Americans are Taking Their Eyes Off the Ball

Each weekend, thousands of people pack stadiums to watch sporting events like hockey games and NASCAR races. But barely a dozen residents will attend their local borough meeting once a month.

Some baseball fans can rattle off Mickey Mantle’s batting average from 1951 to 1968, but they can’t tell you how their state representative voted a week earlier. It seems as though a lot of Americans are more interested in touchdowns and home runs than Supreme Court decisions and foreign policy.

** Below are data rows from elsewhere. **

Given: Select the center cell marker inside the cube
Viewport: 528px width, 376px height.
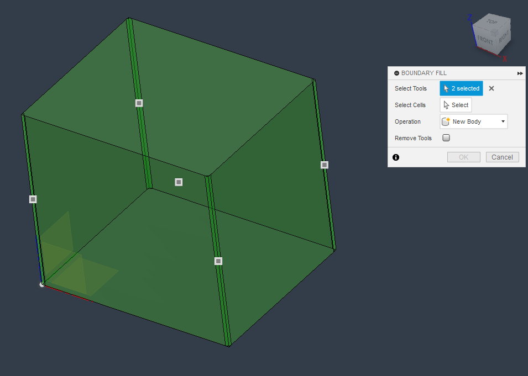Looking at the screenshot, I should click(x=178, y=182).
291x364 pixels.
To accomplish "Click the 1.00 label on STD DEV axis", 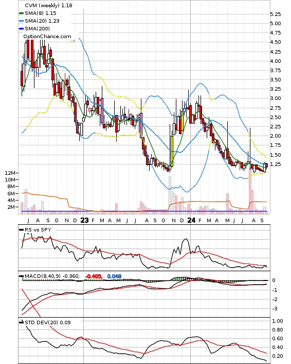I will coord(277,321).
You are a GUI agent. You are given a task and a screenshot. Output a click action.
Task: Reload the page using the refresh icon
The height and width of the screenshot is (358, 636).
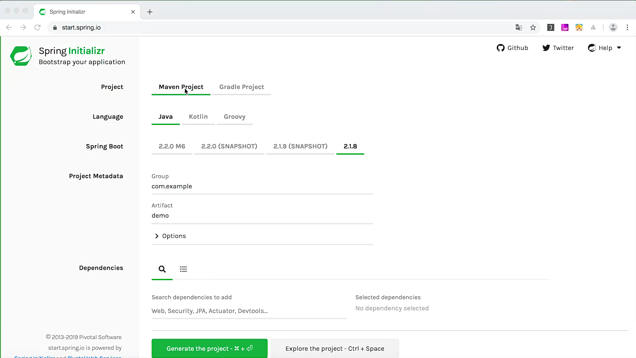point(37,28)
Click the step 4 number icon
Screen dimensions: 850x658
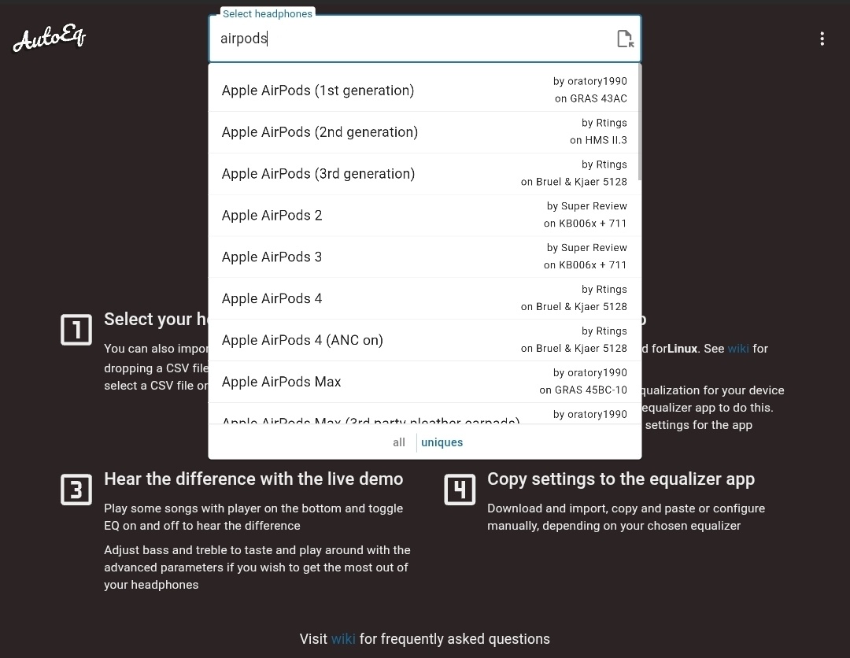pyautogui.click(x=460, y=490)
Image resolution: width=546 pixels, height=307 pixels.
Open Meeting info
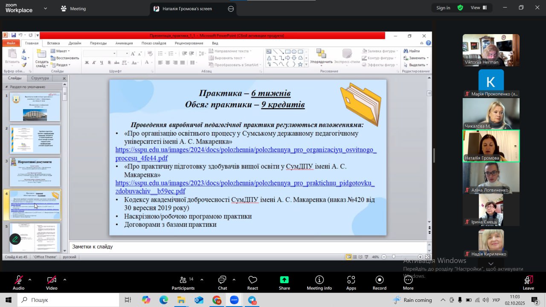tap(319, 282)
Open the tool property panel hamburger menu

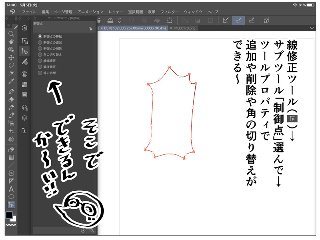pyautogui.click(x=35, y=19)
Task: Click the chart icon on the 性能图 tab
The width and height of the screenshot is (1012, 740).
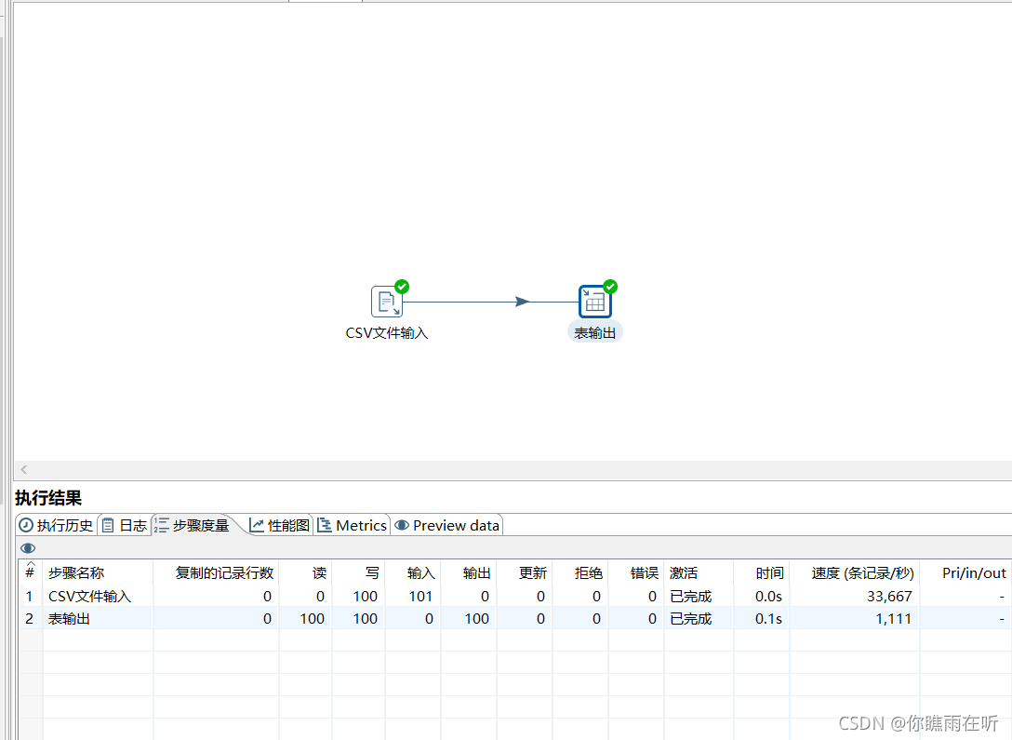Action: tap(256, 524)
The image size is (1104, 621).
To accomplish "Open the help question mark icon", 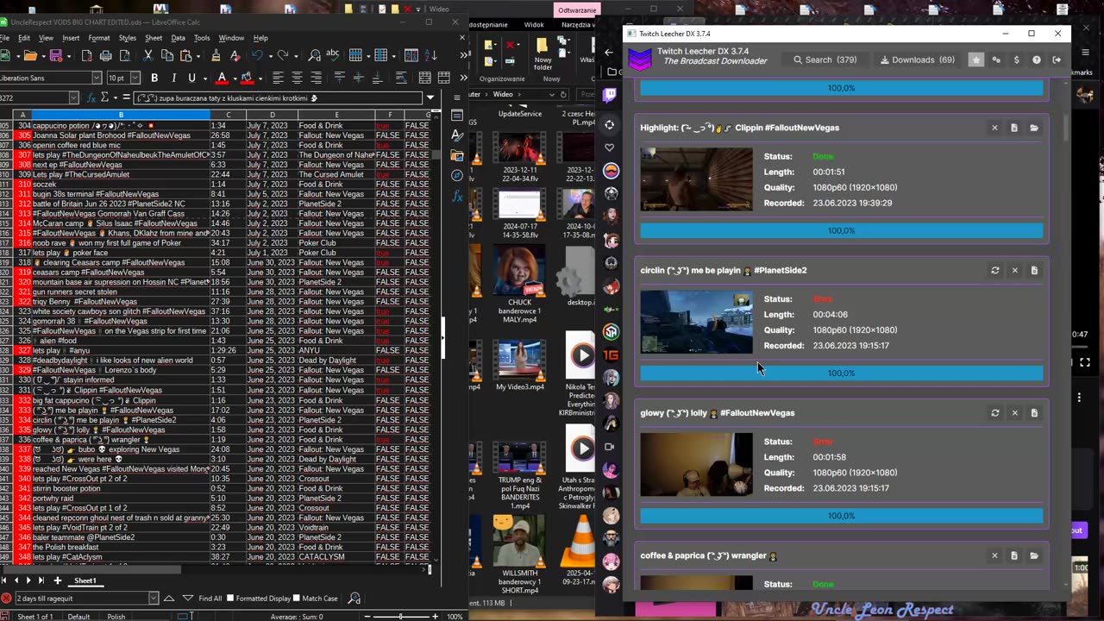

Sports fans reserve weekends for drinking beers and licking chicken wing sauce off their fingers while they watch a game in the man cave or a local bar. But nobody gets a pizza and a case of Schlitz to watch the State of the Union Address.

Understandably, it’s more fun to paint your face with team colors and dress up like mascots than politicians who wear bland suits with snazzy ties. But the level of hero worship for athletes who are paid multi-million dollar salaries to chase around a ball seems ridiculous, considering that the outcome of a game has no bearing on fans’ lives. They see no financial gains if the Steelers beat the Browns (unless they place an illegal bet). They don’t get affordable healthcare or a scholarship to Penn State if the Nittany Lions beat Michigan. But you’d swear that their livelihood teeters on winning the game by the way they cheer and scream at the television.

NASCAR-auto-racing-558089_1280Then there’s the die-hard fans who get so personally immersed in sports that they insert themselves onto the team, saying things like “We need to run a pass play on third down,” as if they were the coach. Like they have a say in how the team operates?! To diehard fans, winning the Super Bowl is like celebrating the birth of a child, and losing it is like mourning the death of a beloved family member. Keep in mind that fan is an abbreviation of fanatic.

Meanwhile, Congress passes legislation that hinders our privacy and creates loopholes for corporations, with barely anyone caring. Scott Norwood has never been able to live down missing that field goal in the 1991 Super Bowl, but people easily forgive and forget each time a congressman cheats on their spouse, cheats on their taxes, and gets arrested for driving while intoxicated.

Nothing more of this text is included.